I was admittedly worried he’d disapprove, but then he’d meet the boyfriend and like him and it would be fine.  Also, my boyfriend isn’t even atheist.

We’re not telling you what to do.  If you love him, you should be with him.  But I’m going to stand by my husband, just as you some day, if you get married, will stand by yours.  We both love you, he’s just not going to talk to you.  Maybe, in a long time, he might change his mind, but I don’t think so. I think it was too much.

Ashley sums it up beautifully.  I wish I could just quote the whole post, but this says it all.

I could have pointed out all the things that I haven’t done to be a disappointment to him.  I mean, yes, I’m a liberal who supports equality, but I just keep making a list in my head of all these other things I could have done that would have been upsetting to him*:

  • I have never been a drug addict
  • I have never been a drunk or alcoholic
  • I have never killed anyone
  • I have never been arrested
  • I have never been a sex worker
  • I have never gone through a rebellious phase
  • I have never gotten pregnant out of wedlock
  • I have never failed school

I am, in general, pretty much the opposite of a fuck up, and I sit here and wonder… would my father like me better if I’d gotten drunk and run someone over and been sent to jail and dropped out of school… and I think the answer is yes and I don’t know what to do about it.

I don’t know how one goes about coping with these things.  I have a very supportive family, friends, and boyfriend.  And Dad and I were never super close.  And, perhaps there were things I could have done better, but none of them change the fact that my dad is the kind of person who would disown their only child for dating “out of race”.

And I know some will say that I’m better to be rid of him, and maybe they’re right.  Maybe it’s a relief to just be able to be myself without that particular Sword of Damocles hanging over my head, but he’s my dad.  And I’m his only kid.  Well, not anymore I guess.

I guess it’s sort of like a divorce. I don’t even think I have any insight to add to this other than the following: This still happens in 2012 in the United States.

What do you say to someone who just lost their father by intention, rather than by fate?  We do not live in a universe that cares about justice, otherwise a father-daughter relationship would never die while racism continues to live.  It’s a good thing that humans do sometimes care about justice, because the cosmos sure as shit doesn’t.

I know it’s not the same, Ashley, but there are thousands who accept you and love you for everything that you are, rather than by some arbitrary, random association.  How many people need to love a person in that way to make up for the loss of a parent’s love?  I don’t know, but I hope, in this case, that we can find out.

About JT Eberhard

When not defending the planet from inevitable apocalypse at the rotting hands of the undead, JT is a writer and public speaker about atheism, gay rights, and more. He spent two and a half years with the Secular Student Alliance as their first high school organizer. During that time he built the SSA’s high school program and oversaw the development of groups nationwide. JT is also the co-founder of the popular Skepticon conference and served as the events lead organizer during its first three years.

  • James-S

    Never been close to either of my parents. My wife’s natural father was a heroin addict when he was younger, and essentially abandoned her. Her mother ended up marrying an abusive (jerk).
    All in all, if there isn’t really much of a relationship there to begin with… meh. That says far more about the parent than anything else. If they want to be horrible people, they are welcome to do that, and we are welcome to ignore them.

# # # # #

-- Tasks --
1. Please reproduce the part of the post about Ashley's father starting at "I could have pointed" and ending at "do about it.".
2. Proceed with the post about Ashley's father, writing on from the point where it stops.

Data for locating described items
# # # # #

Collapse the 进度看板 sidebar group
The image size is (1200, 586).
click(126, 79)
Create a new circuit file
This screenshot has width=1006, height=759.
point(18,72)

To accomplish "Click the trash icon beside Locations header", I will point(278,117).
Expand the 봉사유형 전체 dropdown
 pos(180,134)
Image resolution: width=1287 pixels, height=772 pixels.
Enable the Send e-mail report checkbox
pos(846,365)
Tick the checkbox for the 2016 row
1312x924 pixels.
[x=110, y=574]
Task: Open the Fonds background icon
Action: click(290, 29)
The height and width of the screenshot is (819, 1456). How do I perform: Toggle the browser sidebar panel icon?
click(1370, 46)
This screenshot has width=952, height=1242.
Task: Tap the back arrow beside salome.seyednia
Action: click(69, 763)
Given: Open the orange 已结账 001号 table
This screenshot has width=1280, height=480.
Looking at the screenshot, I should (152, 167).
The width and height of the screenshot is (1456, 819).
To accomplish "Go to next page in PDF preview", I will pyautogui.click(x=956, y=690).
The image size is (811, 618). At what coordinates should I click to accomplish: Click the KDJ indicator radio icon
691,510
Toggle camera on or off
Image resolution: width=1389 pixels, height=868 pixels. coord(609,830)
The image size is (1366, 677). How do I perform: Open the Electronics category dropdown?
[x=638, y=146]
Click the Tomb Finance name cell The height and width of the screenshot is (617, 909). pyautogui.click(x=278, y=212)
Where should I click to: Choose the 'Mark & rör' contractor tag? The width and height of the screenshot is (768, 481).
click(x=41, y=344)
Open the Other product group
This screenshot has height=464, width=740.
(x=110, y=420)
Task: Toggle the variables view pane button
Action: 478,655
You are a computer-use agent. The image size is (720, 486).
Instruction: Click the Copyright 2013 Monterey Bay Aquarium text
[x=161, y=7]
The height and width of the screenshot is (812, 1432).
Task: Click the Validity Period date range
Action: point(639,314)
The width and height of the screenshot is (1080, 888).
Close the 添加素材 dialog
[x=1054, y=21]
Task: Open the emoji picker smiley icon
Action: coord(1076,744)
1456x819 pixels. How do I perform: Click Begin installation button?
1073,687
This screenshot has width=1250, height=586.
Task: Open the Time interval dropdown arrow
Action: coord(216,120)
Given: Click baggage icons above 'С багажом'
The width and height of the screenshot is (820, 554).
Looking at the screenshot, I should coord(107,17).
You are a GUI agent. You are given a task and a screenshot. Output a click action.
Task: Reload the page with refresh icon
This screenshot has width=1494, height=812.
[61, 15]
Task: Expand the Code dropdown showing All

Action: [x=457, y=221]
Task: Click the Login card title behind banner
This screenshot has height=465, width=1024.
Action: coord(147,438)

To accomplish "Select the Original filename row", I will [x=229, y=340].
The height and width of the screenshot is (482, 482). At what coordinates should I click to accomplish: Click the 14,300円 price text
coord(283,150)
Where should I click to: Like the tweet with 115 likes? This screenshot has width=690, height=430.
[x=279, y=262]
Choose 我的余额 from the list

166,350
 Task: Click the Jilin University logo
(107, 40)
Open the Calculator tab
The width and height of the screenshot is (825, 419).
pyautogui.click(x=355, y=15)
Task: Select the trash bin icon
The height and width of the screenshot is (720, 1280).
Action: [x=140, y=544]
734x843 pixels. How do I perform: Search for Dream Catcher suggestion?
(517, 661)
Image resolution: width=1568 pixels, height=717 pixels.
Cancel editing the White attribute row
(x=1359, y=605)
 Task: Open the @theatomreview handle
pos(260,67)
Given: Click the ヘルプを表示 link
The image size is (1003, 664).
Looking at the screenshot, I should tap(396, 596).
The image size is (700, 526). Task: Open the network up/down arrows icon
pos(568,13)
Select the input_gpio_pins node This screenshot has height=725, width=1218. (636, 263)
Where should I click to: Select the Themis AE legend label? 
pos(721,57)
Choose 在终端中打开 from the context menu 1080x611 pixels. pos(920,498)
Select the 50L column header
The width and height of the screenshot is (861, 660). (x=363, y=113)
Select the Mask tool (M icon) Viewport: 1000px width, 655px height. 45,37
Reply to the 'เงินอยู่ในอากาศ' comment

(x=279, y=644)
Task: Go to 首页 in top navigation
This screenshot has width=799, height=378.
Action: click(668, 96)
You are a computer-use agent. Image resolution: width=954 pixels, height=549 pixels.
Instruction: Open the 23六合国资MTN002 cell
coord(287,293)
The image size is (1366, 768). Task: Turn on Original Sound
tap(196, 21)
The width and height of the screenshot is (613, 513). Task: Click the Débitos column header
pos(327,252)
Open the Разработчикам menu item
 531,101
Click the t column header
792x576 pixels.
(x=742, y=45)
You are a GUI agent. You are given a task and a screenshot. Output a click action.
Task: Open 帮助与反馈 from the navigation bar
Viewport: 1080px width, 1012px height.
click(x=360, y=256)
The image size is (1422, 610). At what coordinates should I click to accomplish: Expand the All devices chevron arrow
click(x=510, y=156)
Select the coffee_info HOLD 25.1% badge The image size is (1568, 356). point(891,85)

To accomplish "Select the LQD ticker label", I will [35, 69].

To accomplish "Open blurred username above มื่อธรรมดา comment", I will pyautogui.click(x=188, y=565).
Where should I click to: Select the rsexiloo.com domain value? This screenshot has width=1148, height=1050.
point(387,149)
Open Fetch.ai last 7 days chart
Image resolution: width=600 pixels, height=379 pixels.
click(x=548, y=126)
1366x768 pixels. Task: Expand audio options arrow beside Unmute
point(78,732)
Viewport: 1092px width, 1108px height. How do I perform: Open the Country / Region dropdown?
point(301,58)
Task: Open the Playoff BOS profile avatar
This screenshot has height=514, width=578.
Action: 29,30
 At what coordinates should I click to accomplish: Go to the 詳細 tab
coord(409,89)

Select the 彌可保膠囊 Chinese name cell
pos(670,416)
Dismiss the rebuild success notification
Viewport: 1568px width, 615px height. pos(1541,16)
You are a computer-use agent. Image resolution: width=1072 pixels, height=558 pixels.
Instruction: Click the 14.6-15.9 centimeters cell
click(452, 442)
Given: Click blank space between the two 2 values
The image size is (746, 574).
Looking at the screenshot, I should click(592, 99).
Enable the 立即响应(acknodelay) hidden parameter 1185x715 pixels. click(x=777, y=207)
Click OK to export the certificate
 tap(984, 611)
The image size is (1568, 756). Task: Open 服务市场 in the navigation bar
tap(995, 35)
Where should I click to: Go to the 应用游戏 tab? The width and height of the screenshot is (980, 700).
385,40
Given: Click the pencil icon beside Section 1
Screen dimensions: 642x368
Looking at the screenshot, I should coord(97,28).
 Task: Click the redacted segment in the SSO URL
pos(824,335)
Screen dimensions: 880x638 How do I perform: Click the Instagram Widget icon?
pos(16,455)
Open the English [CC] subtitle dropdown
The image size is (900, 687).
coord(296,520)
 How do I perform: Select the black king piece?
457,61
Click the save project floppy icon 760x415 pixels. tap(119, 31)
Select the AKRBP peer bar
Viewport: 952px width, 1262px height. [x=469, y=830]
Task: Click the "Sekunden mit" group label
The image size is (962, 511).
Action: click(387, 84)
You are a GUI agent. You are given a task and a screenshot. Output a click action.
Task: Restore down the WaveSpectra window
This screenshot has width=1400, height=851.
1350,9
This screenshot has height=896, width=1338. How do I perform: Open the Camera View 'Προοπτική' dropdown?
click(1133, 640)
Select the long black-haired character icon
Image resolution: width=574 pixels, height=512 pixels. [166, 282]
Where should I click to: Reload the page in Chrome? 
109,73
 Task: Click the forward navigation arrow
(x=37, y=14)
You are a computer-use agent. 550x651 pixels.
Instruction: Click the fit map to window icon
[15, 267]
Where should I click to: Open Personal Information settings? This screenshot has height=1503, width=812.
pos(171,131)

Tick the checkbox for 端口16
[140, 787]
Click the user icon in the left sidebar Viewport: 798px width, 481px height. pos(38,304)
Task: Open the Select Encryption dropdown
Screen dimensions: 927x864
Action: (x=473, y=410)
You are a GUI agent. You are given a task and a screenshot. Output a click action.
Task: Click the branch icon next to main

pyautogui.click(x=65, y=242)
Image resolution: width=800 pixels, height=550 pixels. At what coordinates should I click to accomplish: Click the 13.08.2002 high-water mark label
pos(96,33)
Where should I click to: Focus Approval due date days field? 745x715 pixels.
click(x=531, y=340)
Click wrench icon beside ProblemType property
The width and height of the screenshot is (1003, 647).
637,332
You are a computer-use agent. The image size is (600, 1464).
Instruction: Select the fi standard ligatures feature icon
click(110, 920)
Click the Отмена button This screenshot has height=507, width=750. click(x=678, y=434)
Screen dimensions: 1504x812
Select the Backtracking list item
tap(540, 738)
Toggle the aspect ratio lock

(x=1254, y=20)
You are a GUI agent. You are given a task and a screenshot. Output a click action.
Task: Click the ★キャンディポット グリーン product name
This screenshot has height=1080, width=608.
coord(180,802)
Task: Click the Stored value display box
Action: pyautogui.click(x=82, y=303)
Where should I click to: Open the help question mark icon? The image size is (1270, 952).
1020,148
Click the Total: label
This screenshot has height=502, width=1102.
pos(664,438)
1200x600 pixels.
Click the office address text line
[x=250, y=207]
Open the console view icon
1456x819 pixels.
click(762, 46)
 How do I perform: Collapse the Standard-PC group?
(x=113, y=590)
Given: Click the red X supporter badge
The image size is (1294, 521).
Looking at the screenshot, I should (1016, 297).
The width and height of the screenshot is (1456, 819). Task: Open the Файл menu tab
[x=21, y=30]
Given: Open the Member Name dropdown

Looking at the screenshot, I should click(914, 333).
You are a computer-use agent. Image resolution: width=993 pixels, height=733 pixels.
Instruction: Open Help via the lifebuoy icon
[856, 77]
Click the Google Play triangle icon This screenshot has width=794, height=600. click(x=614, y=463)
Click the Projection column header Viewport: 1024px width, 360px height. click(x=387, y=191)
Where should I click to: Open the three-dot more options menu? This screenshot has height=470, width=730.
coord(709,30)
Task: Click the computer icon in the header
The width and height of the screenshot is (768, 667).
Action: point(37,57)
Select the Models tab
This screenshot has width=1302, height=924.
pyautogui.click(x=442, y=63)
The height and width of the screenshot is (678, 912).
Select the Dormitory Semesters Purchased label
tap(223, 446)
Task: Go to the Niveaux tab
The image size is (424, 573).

# # # # #

-- Expected answers --
1.
I could have pointed out all the things that I haven’t done to be a disappointment to him.  I mean, yes, I’m a liberal who supports equality, but I just keep making a list in my head of all these other things I could have done that would have been upsetting to him*:

  • I have never been a drug addict
  • I have never been a drunk or alcoholic
  • I have never killed anyone
  • I have never been arrested
  • I have never been a sex worker
  • I have never gone through a rebellious phase
  • I have never gotten pregnant out of wedlock
  • I have never failed school

I am, in general, pretty much the opposite of a fuck up, and I sit here and wonder… would my father like me better if I’d gotten drunk and run someone over and been sent to jail and dropped out of school… and I think the answer is yes and I don’t know what to do about it.

2.
    Don’t mourn the loss of a relationship that was probably never all that important/worthy. Life is long, but too short for worrying about such things.

  • TerranRich

    If my father were like that, *I* would be the one disowning him It’s ridiculous that this shit still exists in the 21st century. Unreal.

  • General Panic

    You have another chance for a fulfilling parent-child relationship, and that is of course when you are the parent. Take some solace in the fact that you can help the world get over this kind of blind ignorance, hate, and fear, by teaching your child to be accepting of people of all races/lifestyles/situations. Of course, I strongly suspect you will already do this, but take comfort in it while you are teaching your child and doing your part to heal the human race.

  • smrnda

    The step-mother defending the father is utterly disgusting because by explaining that it’s ‘just the way he was raised’ or whatever she’s implying that prejudice against Black people is somehow defensible, and that it’s an issue where there’s room to see both side (her discussion of how he’s ‘bent all he can’ and ‘you haven’t bent at all,’ implying that this is an issue where both sides have an equal duty to compromise, not one where one person is totally wrong.)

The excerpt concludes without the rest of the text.